Tür: Fiil (Verb)
Seviye: B2 (Orta İleri – Upper Intermediate)
Anlamları
- Suçlamak
- Bir kişiyi bir şey yapmakla, özellikle yanlış veya yasadışı bir şeyle suçlamak.
- Örnek: He was accused of stealing the money.
(O, parayı çalmakla suçlandı.)
- Kınamak
- Bir kişiyi yanlış bir davranış veya tutum sergilediği için eleştirmek veya suçlamak.
- Örnek: She accused him of being selfish.
(Onu bencil olmakla suçladı.)
Türkçe Telaffuz
- Accuse: e-kyuz
Eş Anlamlılar (Synonyms)
- Blame (Suçlamak)
- Charge (İtham etmek)
- Denounce (İhbar etmek)
Zıt Anlamlılar (Antonyms)
- Defend (Savunmak)
- Absolve (Aklamak)
- Exonerate (Temize çıkarmak)
Kelime Ailesi (Word Family)
- Accusation (isim): Suçlama
- Örnek: The accusations against him were proven false.
(Ona yönelik suçlamaların yanlış olduğu kanıtlandı.)
- Örnek: The accusations against him were proven false.

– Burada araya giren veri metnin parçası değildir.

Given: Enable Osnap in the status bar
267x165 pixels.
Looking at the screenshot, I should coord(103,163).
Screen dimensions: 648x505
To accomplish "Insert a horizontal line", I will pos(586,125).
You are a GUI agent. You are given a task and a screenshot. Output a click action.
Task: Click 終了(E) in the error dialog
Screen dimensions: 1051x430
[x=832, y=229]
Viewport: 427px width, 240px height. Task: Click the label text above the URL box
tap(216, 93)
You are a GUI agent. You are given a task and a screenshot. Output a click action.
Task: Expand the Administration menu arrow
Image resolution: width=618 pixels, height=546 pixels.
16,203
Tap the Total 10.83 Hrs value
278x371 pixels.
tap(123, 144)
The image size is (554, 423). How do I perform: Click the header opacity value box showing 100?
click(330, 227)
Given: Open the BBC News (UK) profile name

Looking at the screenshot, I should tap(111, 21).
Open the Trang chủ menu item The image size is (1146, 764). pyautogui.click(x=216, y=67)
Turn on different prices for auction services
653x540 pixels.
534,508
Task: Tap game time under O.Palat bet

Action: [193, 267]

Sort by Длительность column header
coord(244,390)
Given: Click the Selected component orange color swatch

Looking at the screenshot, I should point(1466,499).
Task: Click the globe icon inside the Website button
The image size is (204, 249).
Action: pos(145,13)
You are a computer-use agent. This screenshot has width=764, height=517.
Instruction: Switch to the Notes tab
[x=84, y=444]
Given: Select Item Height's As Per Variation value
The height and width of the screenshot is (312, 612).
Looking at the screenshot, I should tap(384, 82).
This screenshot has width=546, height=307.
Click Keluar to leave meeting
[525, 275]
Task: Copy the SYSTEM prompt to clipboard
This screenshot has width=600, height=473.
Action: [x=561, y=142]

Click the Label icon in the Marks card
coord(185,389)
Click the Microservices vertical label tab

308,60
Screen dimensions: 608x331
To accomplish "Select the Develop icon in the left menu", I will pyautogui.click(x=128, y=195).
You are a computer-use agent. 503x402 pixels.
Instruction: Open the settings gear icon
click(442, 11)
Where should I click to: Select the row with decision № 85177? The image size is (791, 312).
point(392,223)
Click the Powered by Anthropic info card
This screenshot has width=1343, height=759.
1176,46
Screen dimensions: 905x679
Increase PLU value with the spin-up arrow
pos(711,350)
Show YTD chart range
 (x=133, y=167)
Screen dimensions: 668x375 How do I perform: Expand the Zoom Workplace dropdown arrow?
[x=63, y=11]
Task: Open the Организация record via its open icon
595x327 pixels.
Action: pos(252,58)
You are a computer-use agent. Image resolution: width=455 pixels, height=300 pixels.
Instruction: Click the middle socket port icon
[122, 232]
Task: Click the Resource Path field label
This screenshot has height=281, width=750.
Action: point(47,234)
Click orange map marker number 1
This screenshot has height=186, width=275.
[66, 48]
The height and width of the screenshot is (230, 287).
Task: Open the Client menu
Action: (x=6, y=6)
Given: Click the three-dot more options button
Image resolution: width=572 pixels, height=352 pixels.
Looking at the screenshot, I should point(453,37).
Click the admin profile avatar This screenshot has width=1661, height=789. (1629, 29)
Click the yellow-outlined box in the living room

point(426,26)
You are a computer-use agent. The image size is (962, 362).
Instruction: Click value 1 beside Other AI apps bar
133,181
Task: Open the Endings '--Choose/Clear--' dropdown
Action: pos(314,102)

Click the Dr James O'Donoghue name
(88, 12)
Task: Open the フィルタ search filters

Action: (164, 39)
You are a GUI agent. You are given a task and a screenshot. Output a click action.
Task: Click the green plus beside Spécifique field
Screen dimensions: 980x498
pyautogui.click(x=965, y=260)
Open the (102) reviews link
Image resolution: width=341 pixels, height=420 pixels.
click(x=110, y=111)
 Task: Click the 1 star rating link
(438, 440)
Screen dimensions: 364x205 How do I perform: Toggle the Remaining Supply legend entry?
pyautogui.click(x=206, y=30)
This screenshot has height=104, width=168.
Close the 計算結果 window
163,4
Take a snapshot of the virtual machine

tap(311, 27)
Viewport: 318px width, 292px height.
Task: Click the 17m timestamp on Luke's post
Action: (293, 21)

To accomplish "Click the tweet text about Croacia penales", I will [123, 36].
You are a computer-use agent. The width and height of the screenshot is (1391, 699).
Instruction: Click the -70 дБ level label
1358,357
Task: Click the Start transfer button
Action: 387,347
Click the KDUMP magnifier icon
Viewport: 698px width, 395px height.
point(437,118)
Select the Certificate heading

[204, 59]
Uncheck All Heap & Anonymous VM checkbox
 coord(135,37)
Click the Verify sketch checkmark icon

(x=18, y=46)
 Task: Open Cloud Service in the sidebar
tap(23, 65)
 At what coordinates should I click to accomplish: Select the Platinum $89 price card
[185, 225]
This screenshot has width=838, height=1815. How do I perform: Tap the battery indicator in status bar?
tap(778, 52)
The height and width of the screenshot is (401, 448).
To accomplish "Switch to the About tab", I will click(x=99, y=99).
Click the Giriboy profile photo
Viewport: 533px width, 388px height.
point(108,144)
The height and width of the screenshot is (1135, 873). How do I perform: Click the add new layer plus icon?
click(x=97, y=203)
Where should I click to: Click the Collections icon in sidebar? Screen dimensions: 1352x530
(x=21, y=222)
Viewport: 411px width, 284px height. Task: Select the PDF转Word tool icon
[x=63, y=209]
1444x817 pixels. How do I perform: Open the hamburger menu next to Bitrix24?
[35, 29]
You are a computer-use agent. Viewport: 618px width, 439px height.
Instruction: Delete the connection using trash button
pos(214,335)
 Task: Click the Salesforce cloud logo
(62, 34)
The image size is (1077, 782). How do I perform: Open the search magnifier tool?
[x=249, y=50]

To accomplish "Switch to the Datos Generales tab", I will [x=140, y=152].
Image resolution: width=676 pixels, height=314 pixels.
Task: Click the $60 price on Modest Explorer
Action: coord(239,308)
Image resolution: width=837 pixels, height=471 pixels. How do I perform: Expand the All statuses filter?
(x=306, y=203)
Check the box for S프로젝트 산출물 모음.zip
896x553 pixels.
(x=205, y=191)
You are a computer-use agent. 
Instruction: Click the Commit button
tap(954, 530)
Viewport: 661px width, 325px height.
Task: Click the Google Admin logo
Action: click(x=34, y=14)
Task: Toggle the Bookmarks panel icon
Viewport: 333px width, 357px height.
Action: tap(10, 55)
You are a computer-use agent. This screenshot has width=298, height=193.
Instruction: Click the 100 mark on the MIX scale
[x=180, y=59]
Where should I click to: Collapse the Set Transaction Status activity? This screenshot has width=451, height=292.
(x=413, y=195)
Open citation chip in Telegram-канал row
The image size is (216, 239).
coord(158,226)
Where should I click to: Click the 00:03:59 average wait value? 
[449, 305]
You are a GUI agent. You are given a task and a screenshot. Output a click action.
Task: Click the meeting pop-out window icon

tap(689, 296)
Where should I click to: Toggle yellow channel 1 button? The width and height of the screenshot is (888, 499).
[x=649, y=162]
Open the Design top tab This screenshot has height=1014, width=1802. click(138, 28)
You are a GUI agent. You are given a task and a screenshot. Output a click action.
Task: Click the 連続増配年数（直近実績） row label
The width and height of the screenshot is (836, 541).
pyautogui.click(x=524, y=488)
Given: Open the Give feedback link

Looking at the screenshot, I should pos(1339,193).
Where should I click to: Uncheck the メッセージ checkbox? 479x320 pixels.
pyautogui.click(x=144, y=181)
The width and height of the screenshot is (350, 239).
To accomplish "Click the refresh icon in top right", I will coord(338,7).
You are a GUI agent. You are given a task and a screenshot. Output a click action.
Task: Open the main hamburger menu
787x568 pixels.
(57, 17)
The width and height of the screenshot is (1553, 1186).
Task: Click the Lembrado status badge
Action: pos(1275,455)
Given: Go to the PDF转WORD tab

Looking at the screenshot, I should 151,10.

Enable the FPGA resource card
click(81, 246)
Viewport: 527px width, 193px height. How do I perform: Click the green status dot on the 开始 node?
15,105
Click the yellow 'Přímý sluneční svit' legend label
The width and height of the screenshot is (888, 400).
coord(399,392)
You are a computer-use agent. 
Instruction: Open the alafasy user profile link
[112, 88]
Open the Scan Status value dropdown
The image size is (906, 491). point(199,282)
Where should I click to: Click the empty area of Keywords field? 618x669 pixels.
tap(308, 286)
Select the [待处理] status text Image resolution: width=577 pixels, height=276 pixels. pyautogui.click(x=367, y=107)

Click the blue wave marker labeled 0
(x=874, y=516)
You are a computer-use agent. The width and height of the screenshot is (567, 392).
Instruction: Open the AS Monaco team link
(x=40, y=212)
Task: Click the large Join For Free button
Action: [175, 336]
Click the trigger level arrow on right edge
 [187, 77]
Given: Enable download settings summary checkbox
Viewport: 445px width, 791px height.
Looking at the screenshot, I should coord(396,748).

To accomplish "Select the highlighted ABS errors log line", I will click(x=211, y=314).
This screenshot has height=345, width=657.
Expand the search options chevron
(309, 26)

- Accuser (isim): Suçlayan kişi
- Örnek: The accuser refused to provide further evidence.
(Suçlayan kişi daha fazla kanıt sunmayı reddetti.)
- Örnek: The accuser refused to provide further evidence.
- Accusatory (sıfat): Suçlayıcı
- Örnek: His tone was accusatory during the meeting.
(Toplantı sırasında sesi suçlayıcıydı.)
- Örnek: His tone was accusatory during the meeting.
Köken Bilgisi (Etymology)
Latince “accusare” (suçlamak, itham etmek) kelimesinden türetilmiştir.
Yaygın Kullanım Alanları
- Hukuki süreçlerde suçlama yapmak.
- Günlük konuşmalarda birini eleştirmek veya suçlamak.
- Medyada skandal veya suç haberleri.
Örnek Cümleler (Example Sentences)
- Hukuki Suçlama
- He was accused of murder but later found innocent.
(O, cinayetle suçlandı ama sonrasında masum bulundu.)
- He was accused of murder but later found innocent.
- Günlük Hayatta Suçlama
- Don’t accuse me of lying without any proof.
(Beni yalan söylemekle suçlama, kanıtın olmadan.)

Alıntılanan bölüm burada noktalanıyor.